I have a big pickle file containing hundreds of trained r-models in python: these are stats models built with the library rpy2.

I have a class that loads the pickle file every time one of its methods is called (this method is called several times in a loop). It happens that the memory required to load the pickle file content (around 100 MB) is never freed, even if there is no reference pointing to loaded content. I correctly open and close the input file. I have also tried to reload pickle module (and even rpy) at every iteration. Nothing changes. It seems that just the fact of loading the content permanently locks some memory.

Marco Mene
  • 397
  • 2
  • 6
  • 11
  • Related? http://stackoverflow.com/questions/16288936/how-do-i-prevent-memory-leak-when-i-load-large-pickle-files-in-a-for-loop?rq=1 – Daenyth Dec 10 '15 at 16:31
  • I had already read that. My case is different. In that case there's a reference pointing to the loaded content. I do something like: `with open(trained_models_file, 'r') as file_: pickle.load(file_) ` The memory should be freed when the call to the method finishes – Marco Mene Dec 10 '15 at 16:37
  • I don't think the GC isn't guaranteed to be called at any particular point, even if a resource is free. – Daenyth Dec 10 '15 at 16:42
  • Of course it's not guaranteed. But it should definitively be called before a memory leaks and the successive program termination occur. Anyway, I memory-profiled the code and seen that the GC is called, cause part of the other memory used by the program gets freed. But not the memory linked to pickle loading this file. – Marco Mene Dec 10 '15 at 16:45
  • If you make a single script that just loads the pickles in an endless loop, with each step sleeping for some amount of time, do you observe the leak? – Daenyth Dec 10 '15 at 17:49
  • @MarcoMene: this might be an issue, therefore worthy of an entry in rpy2's issue tracker, but a small snippet to reproduce the issue would go long way to have it looked at quickly. – lgautier Dec 10 '15 at 21:55
  • @Daenyth: yes I observe the leak. @Daenyth @Igautier: here is a simple code to reproduce the leak. Already tested in my machine. ` import pickle def test_memory_leak(): print "\n\n test test_memory_leak" file_name = '/Users/marcomeneghelli/Git/crystal-api/datascience/trained_models/trained_cat_grossing_model.txt' while True: with open(file_name, 'r') as file_: pickle.load(file_) if __name__ == '__main__': test_memory_leak() ` – Marco Mene Dec 11 '15 at 08:47
  • Eventually it causes a stack overflow: ` /System/Library/Frameworks/Python.framework/Versions/2.7/lib/python2.7/pickle.py:1133: UserWarning: Error: protect(): protection stack overflow value = func(*args) /System/Library/Frameworks/Python.framework/Versions/2.7/lib/python2.7/pickle.py:1133: UserWarning: During startup - value = func(*args) /System/Library/Frameworks/Python.framework/Versions/2.7/lib/python2.7/pickle.py:1133: UserWarning: Warning message: value = func(*args) Process finished with exit code 134 ` – Marco Mene Dec 11 '15 at 08:50
  • @MarcoMene File a bug ticket with that – Daenyth Dec 11 '15 at 13:15

2 Answers2

4

I can reproduce the issue, and this is now an open issue in the rpy2 issue tracker: https://bitbucket.org/rpy2/rpy2/issues/321/memory-leak-when-unpickling-r-objects

edit: The issue is resolved and the fix is included in rpy2-2.7.5 (just released).

lgautier
  • 11,363
  • 29
  • 42
  • Great! What was the issue about? What was the problem? When are you releasing the debugged version? – Marco Mene Dec 11 '15 at 16:54
  • The R object extracted from the pickle was not freed properly (in rpy2's C code). rpy2 2.7.5 is now released and on pypi. – lgautier Dec 11 '15 at 21:08
0

If you follow this advice, please do so tentatively because I am not 100% sure of this solution but I wanted to try to help you if I could.
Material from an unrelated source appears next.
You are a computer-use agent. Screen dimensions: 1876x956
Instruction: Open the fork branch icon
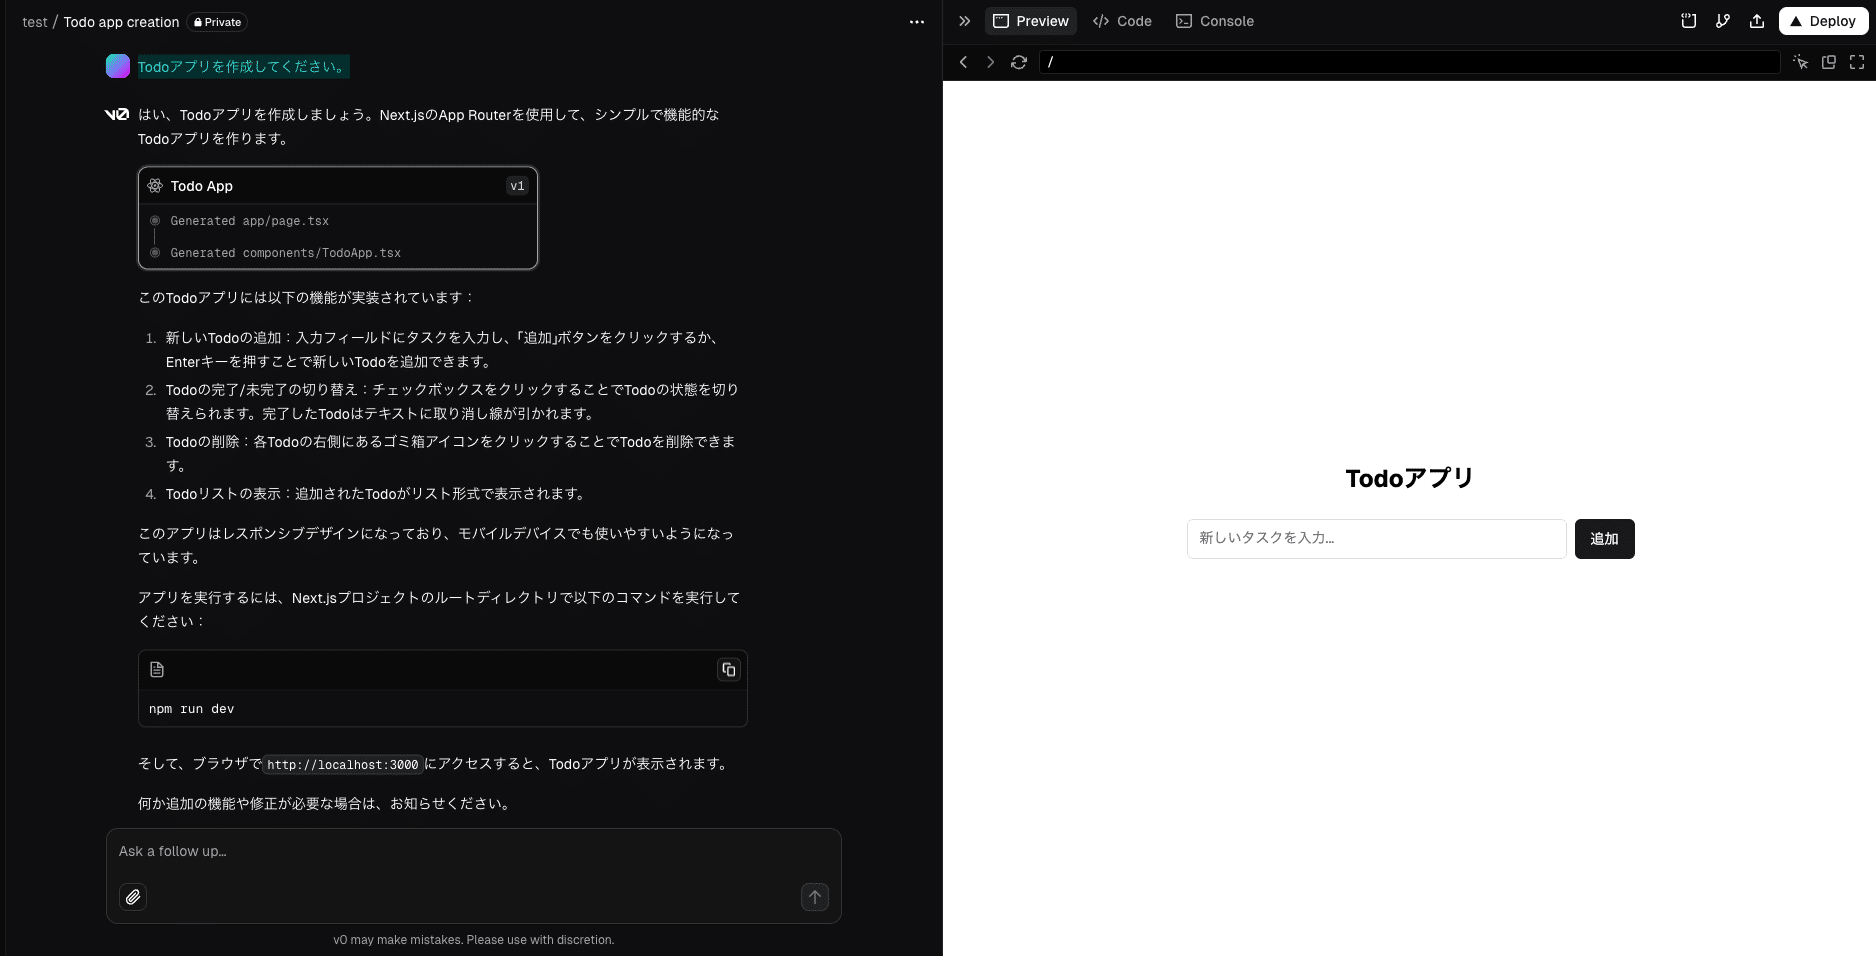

In Python the garbage collection doesn't use reference counting anymore, which is when Python detects how many objects are referencing an object, then removes it from memory when objects no longer are referencing it.

Instead, Python uses scheduled garbage collection. This means Python sets a time when it garbage collects instead of doing it immediately. Python switched to this system because calculating references can slow programs down (especially when it isn't needed)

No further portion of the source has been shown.